Turn Your Front Lawn into an Edible Landscape
Photo and text by Maria Price
After the year we’ve had, I hope I have encouraged more people to grow their own food. Record numbers of people are growing food and returning to a more thoughtful land and resource use. Most people build their food garden in the backyard, growing their veggies in perfect rows but I’m here to ask you to look at your front yard as a food resource, and not just in rows.
By minimizing the front lawn, you are taking a stand against turf grass as the biggest irrigated crop in America. You are saying no to something that takes precious resources without giving back anything just as precious.
The front lawn was once the great symbol of the American Dream. The front yard was originally conceived as a common green. But I feel that now, this time-consuming monoculture occupying that critical space between the front door and street is actually an antisocial area, occasionally inhabited by someone pushing a loud and polluting two-stroke motor back in forth.
Your front yard is a greeting to the world and beauty matters a great deal. Growing food can be integrated into our daily lives and into our front yards for everyone to enjoy and admire. You need to think about what veggies, herbs and fruit you can use that have ornamental value.

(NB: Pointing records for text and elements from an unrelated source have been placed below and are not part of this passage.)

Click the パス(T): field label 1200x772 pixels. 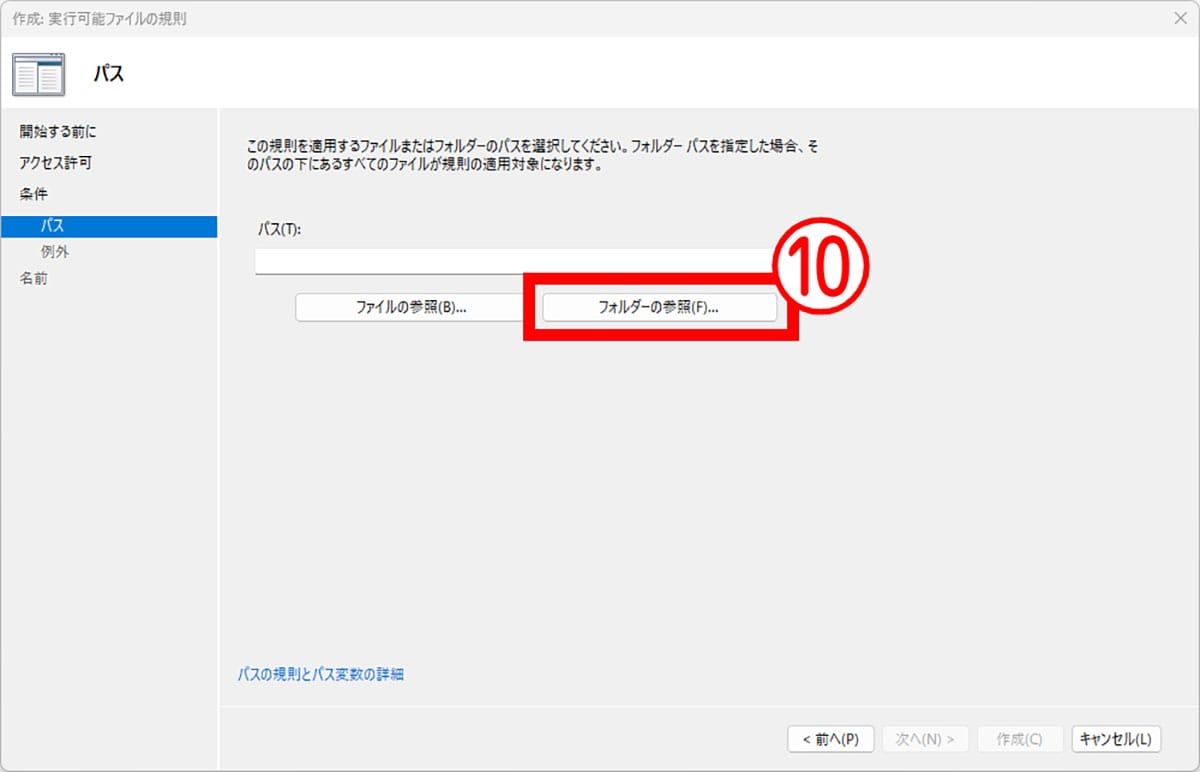pyautogui.click(x=279, y=229)
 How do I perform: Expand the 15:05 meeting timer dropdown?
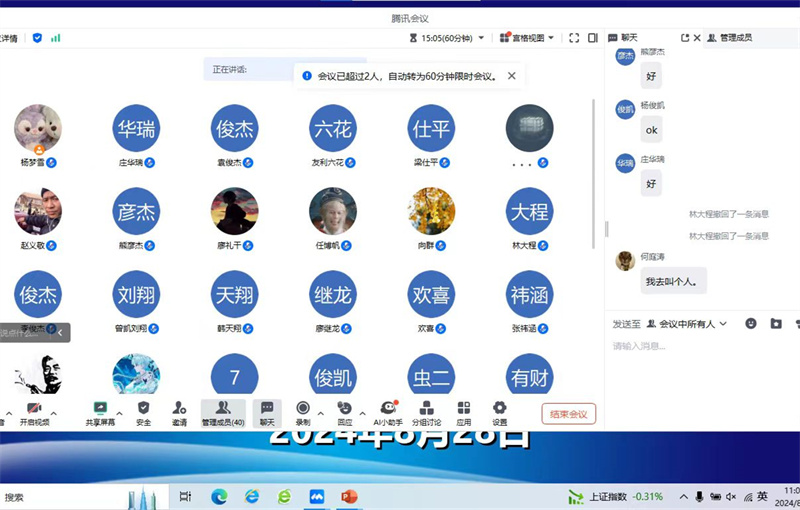448,38
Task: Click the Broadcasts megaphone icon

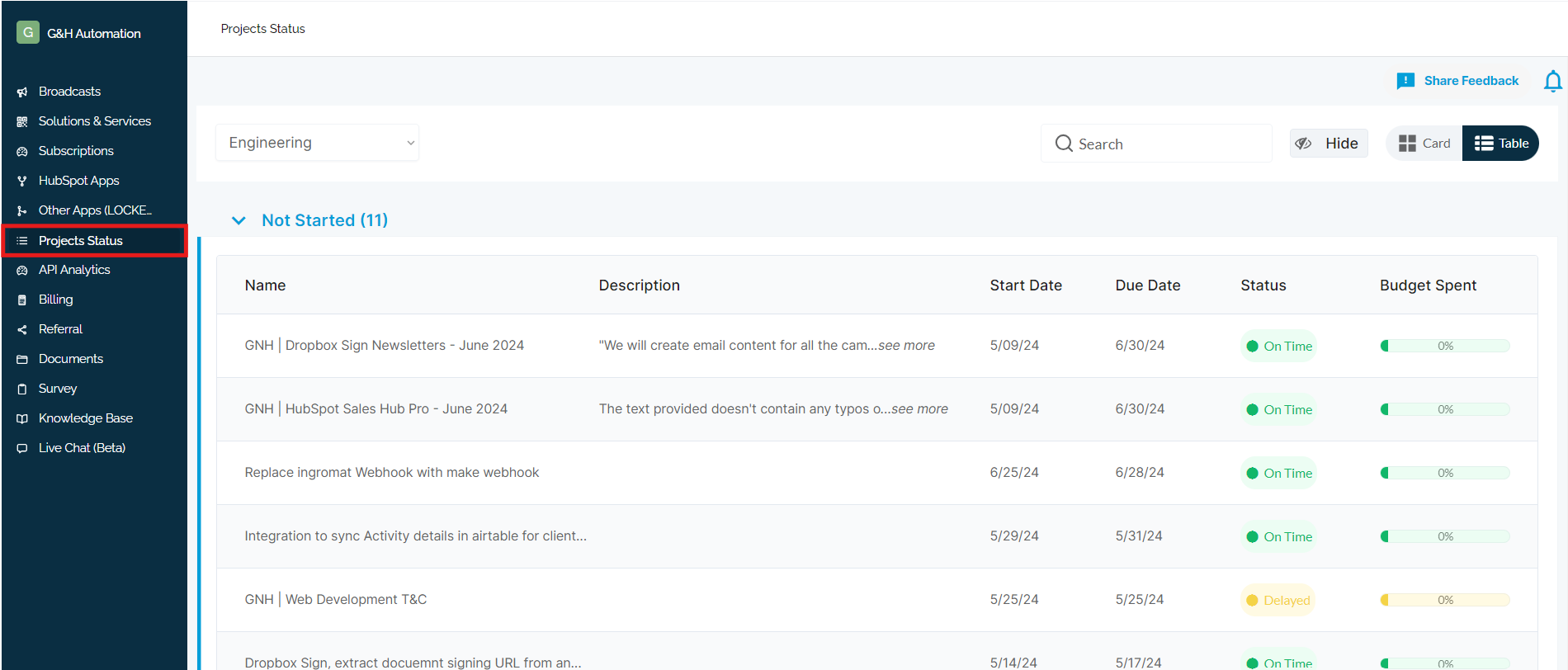Action: click(22, 92)
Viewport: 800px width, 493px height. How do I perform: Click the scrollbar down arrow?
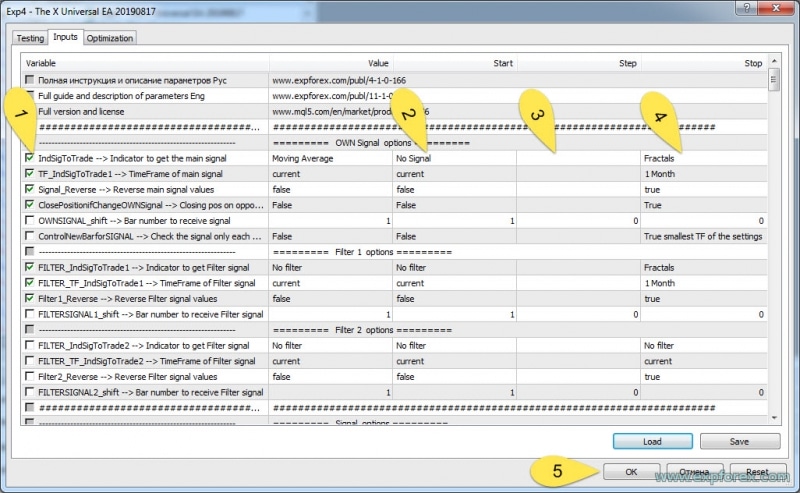[773, 416]
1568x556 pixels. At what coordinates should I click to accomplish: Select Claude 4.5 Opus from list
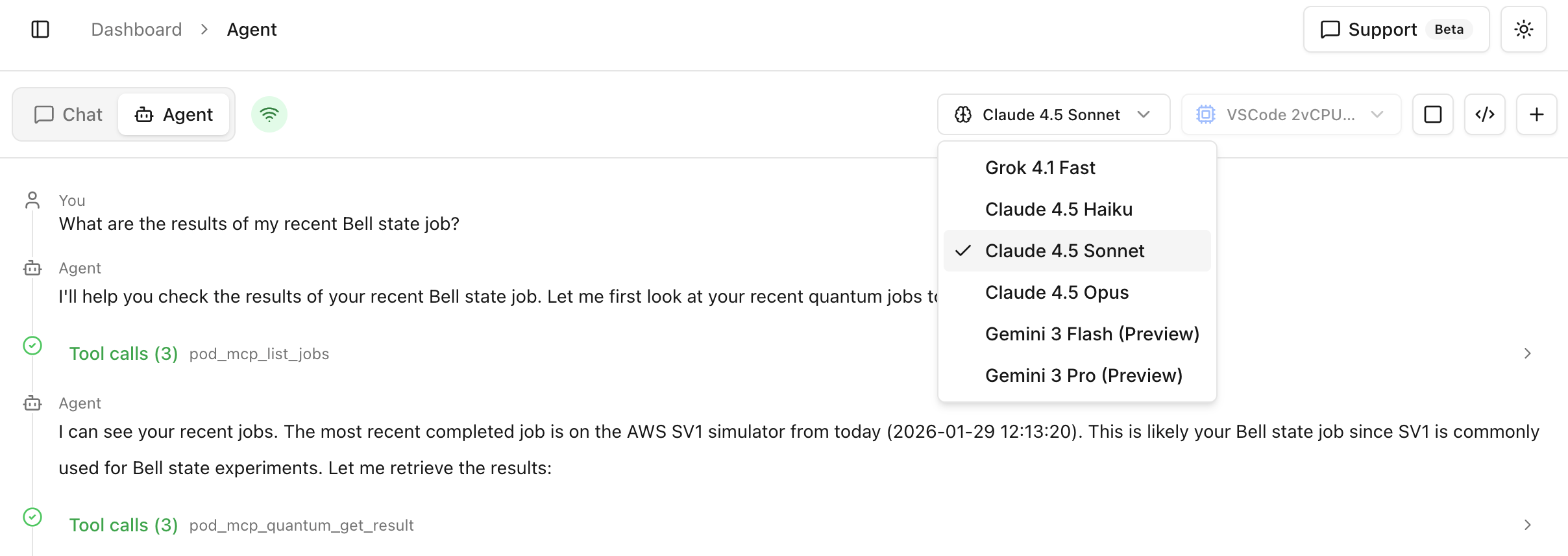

Here are some things to consider before planting front yard edibles. The entire plant must have a pleasing form, not just a pretty flower or vegetable. It should give you at least two reasons to plant it, such as color and form or texture and seed pods. Its leaves must hold up for the entire growing season. Some edibles have leaves that are susceptible to mildews or their foliage is worn out by the end of the season. Lastly pay extra attention to your hard scape—a few discolored leaves might not be noticed on a beautiful trellis.
What are some ornamental edibles to know? Lettuce comes in a myriad of colors and can be grown in the front of your beds as a nice border. Amaranthus tricolor, primarily known as a grain, is cultivated around the world for its leaves; different varieties come in a glorious rainbow of colors—shades of red, purple, gold and green, and beautiful flowers. The leaves are like summer spinach, they can be sautéed or added to salads.
Fruit trees such as apples, cherries and peaches all come in dwarf and semi dwarf sizes. Try to choose disease resistant varieties for your front yard and don’t forget their beautiful flowers.
Herbs such as various thymes, miniature bush Greek basil, dill and sweet woodruff are all neat, well-behaved plants for the front yard.
There are lots of choices for a beautiful and nourishing edible landscape. What will you grow?